Certain cases of chronic carbon bisulphide poisoning in indiarubber workers have come under my notice, and some remarks concerning them may be of interest. The characteristic symptoms are essentially as follows: the invalid appears in the consulting-room in a bent position, leaning upon a stick with head and hands shaking. The gait is clumsy (spastic-paralysis) so that the patient ‘steps’ rather than walks. When seated, the tremor ceases to some extent, but in purposive movements increases rapidly, involving the whole body, so that an exact systematic examination becomes impossible, and the invalid sinks back into the chair exhausted and bathed in perspiration. He complains of cold in the extremities. He looks pale; the skin of the upper extremities is totally without feeling, as also is the upper part of the feet; the skin of the head is hypersensitive; the muscular strength of the arms is almost lost; testing the strength brings on marked shaking, followed by a fainting-fit caused by exhaustion. The extremities of the patient are cyanotic (livid); the knee jerks are exaggerated. The patient suffers from indigestion, constipation, headache, and giddiness; he is irritable, and depressed; his memory is weak; mental derangement cannot be proved.

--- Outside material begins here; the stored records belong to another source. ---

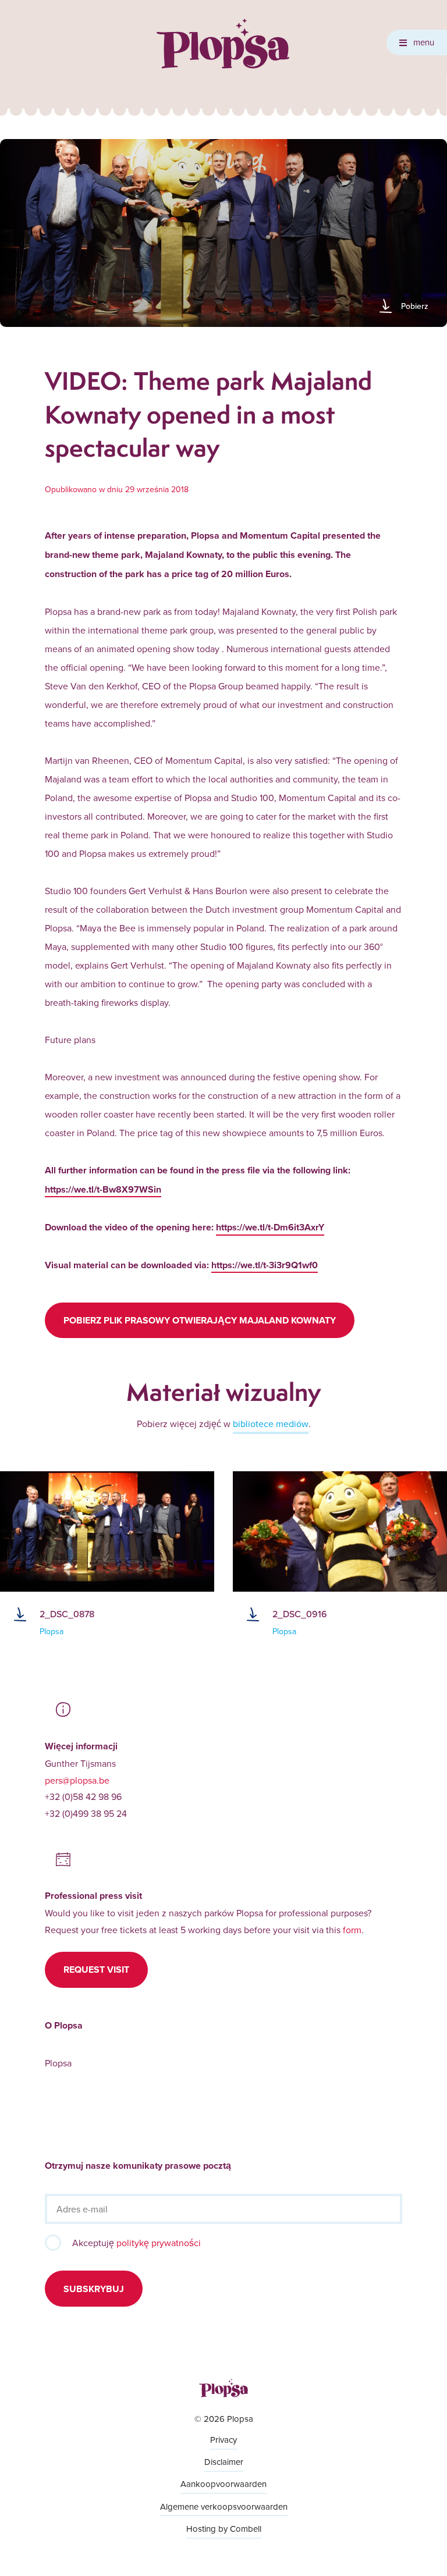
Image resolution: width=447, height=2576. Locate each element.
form (352, 1929)
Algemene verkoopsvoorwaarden (224, 2506)
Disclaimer (223, 2462)
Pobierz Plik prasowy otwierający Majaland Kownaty (199, 1320)
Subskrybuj (93, 2289)
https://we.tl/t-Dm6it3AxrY (270, 1227)
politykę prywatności (158, 2242)
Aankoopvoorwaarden (223, 2484)
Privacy (223, 2439)
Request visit (96, 1969)
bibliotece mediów (270, 1423)
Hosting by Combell (223, 2528)
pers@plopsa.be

Chronic carbon bisulphide poisoning is rarely fatal. Slight cases end in recovery after more or less long continuance; in severe cases improvement occasionally takes place, but serious nervous disturbance (paralysis, weakness of the muscles, deterioration of intellect) usually persists.

Treatment is symptomatic, aiming especially at relieving the nervous symptoms and improving the state of nutrition. If psychical disturbances are prominent, treatment in an institution is necessary.

CYANOGEN AND CYANOGEN COMPOUNDS (CYANOGEN GAS, PRUSSIC ACID, CYANIDES)

Industrial cyanogen poisoning is not frequent. Cyanogen gas (C₂N₂, existing in small quantities in furnace gas, illuminating gas, and other kinds of gas) and especially hydrocyanic acid (CNH, prussic acid) are considered industrial poisons; the latter is a very unstable, colourless, pungent-smelling liquid, boiling at 27° C. Among the cyanides employed industrially and having an effect similar to that of prussic acid must be mentioned cyanide of potassium and cyanide of sodium (KCN and NaCN), cyanide of silver (AgCN) and cyanide of mercury (Hg[CN]₂).

Cyanogen and cyanogen compounds are extraordinarily powerful poisons. The minimum dose lies, as Lehmann has proved by experiments on animals, at about 0·05 per thousand of hydrocyanic acid in the atmosphere breathed; 1-5 mg. per kg. weight is fatal to animals; to man about 60 mg. would be fatal.

The poisonous action of cyanogen and cyanogen compounds depends upon their power of preventing absorption of oxygen from the blood by the tissues with the result that the venous blood flowing to the heart retains the bright red colour which otherwise only arterial blood exhibits. This effect is due to cessation of the gaseous exchange in the body, and results in tissue suffocation. At the same time these poisons have at first an exciting and then a paralysing effect upon the central nervous system. In severe poisoning the nerve effect is masked by the effect upon the exchange of gases in the blood, since this quickly leads to death.

Most of the cases of industrial poisoning under this heading result from inhalation; absorption of liquid cyanogen compounds through the skin can rarely come into consideration.